PS. Martwych ciągów, mając na uwadze tamte urazy, to sam się trochę boję, więc na razie idą tylko RDL, przy których czuję się bezpieczniej z uwagi na mniejszy ciężar i powolny kontrolowany charakter ruchu.

Zelich

@LaMo.zord np. back extension na ławce rzymskiej, dzień dobry ze sztangą i hip trusts, wszystko z dostosowanym ciężarem po konsultacji oczywiście

Iknifeburncat

@mroczny_pies Pan Pies to jest fachowiec, bardzo fajne opracowanie.

hesuss

W sumie to do kazdego punktu bym dal jakis komentarz, ale czaje ze to ma byc starter dla zielonek, wiec skupie sie nad tym co wedlug mnie jest najwazniejsze:


1) Roznica miedzy treningiem 1 raz w tygodniu a 2 razy w tygodniu jest duza, oczywiscie na korzysc tego drugiego. Obawiam sie, ze trening raz w tygodniu, szczegolnie przez osoby poczatkujace, ktore nie potrafia okreslic rzeczywistego RIR i cwicza raczej zachowawczo, moze przynosic zniechecajaco slabe efekty. Imo 2x tydzien to bardzo spoko opcja, ale 1x to raczej tylko dla lepszego samopoczucia i niewielkich newbe gains, no chyba ze swiezak od razu zalapie jak trenowac blisko upadku i to upadku targetowanego miesnia, a nie wszystkich wokol ;)

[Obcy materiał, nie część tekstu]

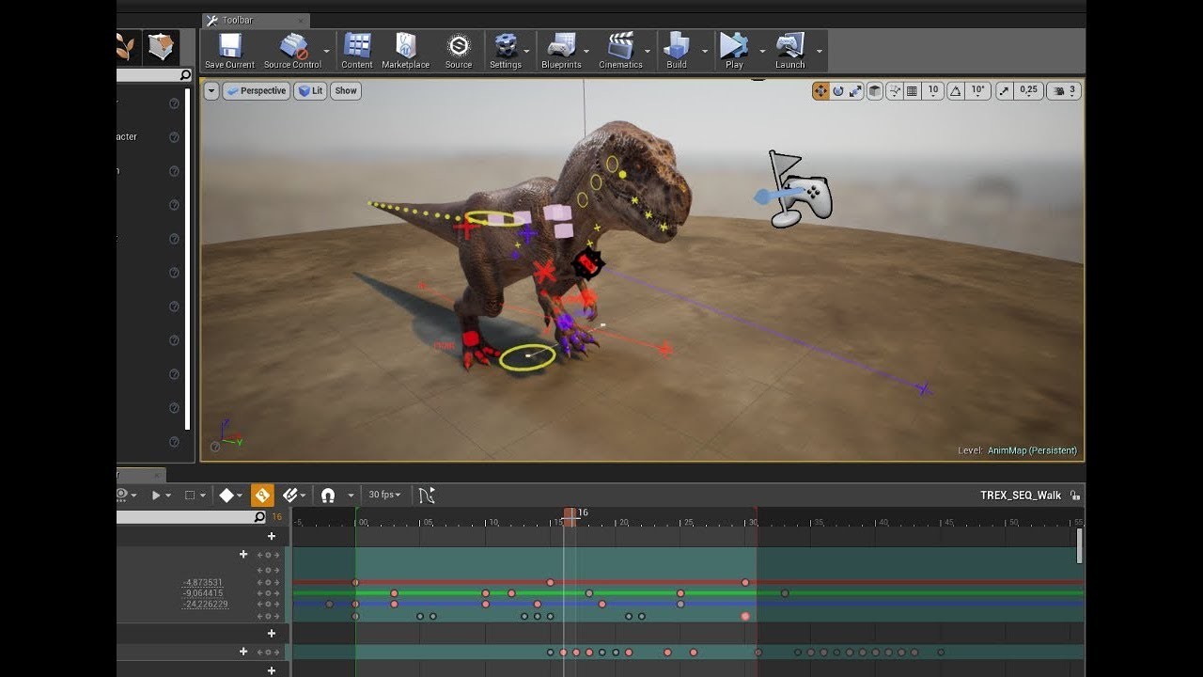The width and height of the screenshot is (1203, 677).
Task: Open the Show flags menu
Action: [345, 90]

2) przysiad z takiego poradnika bym wywalil, tu jest z 10 rzeczy ktore mozna spierdolic patrzac tylko na filmik z buduj mase peel. Dla swiezaka lepsze bedzie combo wykroki/uginania na maszynie, ciezej to zjebac, targetuja to co powinny i nie narazaja na kontuzje.

Imo przysiad jest najbardziej kaleczonym cwiczeniem na silce.

mroczny_pies

@hesuss pełna zgoda, do tych nóg nie byłem przekonany i może faktycznie coś innego byłoby lepsze. No cóż, za rok wrzucę to jeszcze raz z poprawką;)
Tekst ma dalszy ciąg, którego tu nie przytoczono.